INFORMATION PROVIDED:
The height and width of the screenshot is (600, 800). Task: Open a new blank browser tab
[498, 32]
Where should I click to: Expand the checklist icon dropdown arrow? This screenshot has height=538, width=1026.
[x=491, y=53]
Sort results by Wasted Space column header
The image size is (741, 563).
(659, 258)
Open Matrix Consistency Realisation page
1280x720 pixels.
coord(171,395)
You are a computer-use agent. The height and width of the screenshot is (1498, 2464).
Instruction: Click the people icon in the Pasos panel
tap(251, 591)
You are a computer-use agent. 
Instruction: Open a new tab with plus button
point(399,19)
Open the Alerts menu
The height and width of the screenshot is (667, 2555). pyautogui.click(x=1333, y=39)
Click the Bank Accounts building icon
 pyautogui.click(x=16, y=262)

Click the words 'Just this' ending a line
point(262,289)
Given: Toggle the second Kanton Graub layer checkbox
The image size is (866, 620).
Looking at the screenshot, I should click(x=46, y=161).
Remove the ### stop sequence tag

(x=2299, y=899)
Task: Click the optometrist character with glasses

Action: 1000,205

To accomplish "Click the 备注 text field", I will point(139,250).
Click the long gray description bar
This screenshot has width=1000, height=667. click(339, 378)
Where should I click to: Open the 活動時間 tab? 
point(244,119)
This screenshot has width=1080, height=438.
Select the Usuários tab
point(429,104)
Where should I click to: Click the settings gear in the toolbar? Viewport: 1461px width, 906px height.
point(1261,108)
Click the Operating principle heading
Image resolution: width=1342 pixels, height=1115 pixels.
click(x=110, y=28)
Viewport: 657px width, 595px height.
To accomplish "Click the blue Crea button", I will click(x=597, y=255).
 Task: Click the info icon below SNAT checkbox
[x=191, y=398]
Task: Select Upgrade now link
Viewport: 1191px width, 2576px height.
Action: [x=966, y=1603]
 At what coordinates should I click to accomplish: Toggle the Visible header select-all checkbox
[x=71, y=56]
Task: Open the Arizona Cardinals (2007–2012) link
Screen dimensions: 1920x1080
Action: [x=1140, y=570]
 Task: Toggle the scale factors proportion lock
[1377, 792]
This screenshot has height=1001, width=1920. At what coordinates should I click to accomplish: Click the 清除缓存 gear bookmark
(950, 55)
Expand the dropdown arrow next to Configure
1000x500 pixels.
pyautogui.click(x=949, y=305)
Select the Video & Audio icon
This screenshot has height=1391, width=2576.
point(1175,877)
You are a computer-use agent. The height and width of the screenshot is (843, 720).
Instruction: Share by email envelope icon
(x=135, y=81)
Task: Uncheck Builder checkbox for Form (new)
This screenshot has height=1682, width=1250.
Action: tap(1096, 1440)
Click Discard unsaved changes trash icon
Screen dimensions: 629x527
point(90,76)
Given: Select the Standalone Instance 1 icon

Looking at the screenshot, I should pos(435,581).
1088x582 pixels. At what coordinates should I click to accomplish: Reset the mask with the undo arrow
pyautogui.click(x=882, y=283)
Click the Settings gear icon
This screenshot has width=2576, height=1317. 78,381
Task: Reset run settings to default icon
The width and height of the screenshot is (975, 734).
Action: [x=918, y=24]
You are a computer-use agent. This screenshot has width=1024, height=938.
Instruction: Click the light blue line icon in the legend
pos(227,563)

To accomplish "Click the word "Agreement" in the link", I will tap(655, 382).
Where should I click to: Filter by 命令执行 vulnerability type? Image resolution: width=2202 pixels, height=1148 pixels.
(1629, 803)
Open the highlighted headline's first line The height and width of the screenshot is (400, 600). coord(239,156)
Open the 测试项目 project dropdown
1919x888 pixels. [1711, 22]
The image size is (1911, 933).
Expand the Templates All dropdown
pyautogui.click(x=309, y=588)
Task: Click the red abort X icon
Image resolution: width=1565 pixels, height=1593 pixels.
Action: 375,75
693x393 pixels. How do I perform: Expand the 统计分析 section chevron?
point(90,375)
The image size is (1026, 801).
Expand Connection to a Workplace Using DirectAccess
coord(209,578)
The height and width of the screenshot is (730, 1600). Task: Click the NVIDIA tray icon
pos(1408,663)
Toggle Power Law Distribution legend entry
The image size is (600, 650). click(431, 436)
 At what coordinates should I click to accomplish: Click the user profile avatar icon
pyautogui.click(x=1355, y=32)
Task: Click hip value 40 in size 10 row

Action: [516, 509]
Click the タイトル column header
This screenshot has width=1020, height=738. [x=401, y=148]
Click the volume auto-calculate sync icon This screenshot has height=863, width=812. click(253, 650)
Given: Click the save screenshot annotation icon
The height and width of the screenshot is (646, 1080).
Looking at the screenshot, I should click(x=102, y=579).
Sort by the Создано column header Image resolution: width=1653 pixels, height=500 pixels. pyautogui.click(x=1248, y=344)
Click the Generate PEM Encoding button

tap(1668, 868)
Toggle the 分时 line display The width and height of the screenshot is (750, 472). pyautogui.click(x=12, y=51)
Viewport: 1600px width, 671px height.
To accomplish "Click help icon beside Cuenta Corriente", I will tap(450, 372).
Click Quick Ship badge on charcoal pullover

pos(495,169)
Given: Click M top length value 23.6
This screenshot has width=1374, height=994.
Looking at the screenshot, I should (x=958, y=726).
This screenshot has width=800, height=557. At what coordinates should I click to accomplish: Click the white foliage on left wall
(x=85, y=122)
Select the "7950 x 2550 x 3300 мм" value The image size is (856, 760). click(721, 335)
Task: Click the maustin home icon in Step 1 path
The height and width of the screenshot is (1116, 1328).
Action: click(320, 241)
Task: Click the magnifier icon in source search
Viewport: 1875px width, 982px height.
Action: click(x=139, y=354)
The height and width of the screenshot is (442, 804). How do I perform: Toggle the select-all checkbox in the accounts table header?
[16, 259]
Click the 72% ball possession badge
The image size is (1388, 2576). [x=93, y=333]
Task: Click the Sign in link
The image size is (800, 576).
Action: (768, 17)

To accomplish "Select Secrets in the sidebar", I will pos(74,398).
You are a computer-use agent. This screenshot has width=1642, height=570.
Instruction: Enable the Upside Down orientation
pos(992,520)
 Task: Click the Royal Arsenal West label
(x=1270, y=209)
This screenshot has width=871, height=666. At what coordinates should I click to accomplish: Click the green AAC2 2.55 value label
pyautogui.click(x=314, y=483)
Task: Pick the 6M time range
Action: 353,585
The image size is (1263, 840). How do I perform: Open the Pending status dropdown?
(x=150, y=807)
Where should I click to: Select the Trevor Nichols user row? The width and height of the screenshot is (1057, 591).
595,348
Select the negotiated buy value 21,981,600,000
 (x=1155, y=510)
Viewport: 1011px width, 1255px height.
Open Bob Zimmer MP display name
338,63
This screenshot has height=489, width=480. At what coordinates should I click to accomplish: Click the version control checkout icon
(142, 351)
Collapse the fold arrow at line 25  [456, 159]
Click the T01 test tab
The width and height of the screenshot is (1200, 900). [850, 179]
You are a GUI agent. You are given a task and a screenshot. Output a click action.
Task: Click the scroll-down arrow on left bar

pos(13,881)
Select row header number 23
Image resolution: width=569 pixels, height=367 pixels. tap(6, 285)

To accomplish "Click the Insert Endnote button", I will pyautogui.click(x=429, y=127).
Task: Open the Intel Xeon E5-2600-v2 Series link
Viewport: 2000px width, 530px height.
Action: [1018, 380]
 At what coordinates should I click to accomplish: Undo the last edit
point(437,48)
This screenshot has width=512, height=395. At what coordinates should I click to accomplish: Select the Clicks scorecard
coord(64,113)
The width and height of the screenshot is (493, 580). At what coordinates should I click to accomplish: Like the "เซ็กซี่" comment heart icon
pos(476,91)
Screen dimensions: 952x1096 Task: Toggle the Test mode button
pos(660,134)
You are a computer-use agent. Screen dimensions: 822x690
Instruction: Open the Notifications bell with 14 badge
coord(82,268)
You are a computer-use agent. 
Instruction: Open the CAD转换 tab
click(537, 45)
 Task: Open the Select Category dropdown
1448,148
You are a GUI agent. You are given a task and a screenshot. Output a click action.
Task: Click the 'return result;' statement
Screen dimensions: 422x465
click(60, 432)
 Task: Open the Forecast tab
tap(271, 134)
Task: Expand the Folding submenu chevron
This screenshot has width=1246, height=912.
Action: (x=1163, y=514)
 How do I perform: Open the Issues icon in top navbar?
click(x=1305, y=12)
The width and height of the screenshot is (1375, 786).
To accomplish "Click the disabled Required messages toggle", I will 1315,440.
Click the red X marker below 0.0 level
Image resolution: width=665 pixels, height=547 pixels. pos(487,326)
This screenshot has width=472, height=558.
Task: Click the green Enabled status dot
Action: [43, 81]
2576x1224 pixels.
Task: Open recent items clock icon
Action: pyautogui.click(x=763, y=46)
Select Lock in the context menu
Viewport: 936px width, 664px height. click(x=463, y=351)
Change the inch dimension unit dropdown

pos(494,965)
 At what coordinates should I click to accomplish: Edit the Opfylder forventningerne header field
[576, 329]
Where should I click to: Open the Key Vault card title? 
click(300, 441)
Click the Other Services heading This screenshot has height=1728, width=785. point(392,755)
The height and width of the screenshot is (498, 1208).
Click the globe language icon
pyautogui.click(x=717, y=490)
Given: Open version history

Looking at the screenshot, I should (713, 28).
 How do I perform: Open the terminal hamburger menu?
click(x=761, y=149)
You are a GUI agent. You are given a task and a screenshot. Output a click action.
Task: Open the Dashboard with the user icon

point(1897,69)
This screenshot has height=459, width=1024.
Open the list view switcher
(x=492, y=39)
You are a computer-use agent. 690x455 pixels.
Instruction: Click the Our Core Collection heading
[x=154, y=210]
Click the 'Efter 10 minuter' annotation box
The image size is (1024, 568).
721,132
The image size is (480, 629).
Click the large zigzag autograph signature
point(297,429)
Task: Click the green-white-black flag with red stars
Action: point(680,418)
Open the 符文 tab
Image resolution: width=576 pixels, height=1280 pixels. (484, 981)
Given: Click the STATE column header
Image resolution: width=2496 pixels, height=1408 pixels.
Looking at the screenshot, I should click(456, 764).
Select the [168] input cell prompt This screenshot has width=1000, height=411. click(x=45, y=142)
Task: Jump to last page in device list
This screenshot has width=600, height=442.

TASK DIRECTIONS: Copy out the data above exactly, from the line containing "This screenshot has height=459, width=1024." through the end of the data.

TASK SOLUTION:
This screenshot has height=459, width=1024.
Open the list view switcher
(x=492, y=39)
You are a computer-use agent. 690x455 pixels.
Instruction: Click the Our Core Collection heading
[x=154, y=210]
Click the 'Efter 10 minuter' annotation box
The image size is (1024, 568).
721,132
The image size is (480, 629).
Click the large zigzag autograph signature
point(297,429)
Task: Click the green-white-black flag with red stars
Action: point(680,418)
Open the 符文 tab
Image resolution: width=576 pixels, height=1280 pixels. (484, 981)
Given: Click the STATE column header
Image resolution: width=2496 pixels, height=1408 pixels.
Looking at the screenshot, I should click(456, 764).
Select the [168] input cell prompt This screenshot has width=1000, height=411. click(x=45, y=142)
Task: Jump to last page in device list
This screenshot has width=600, height=442.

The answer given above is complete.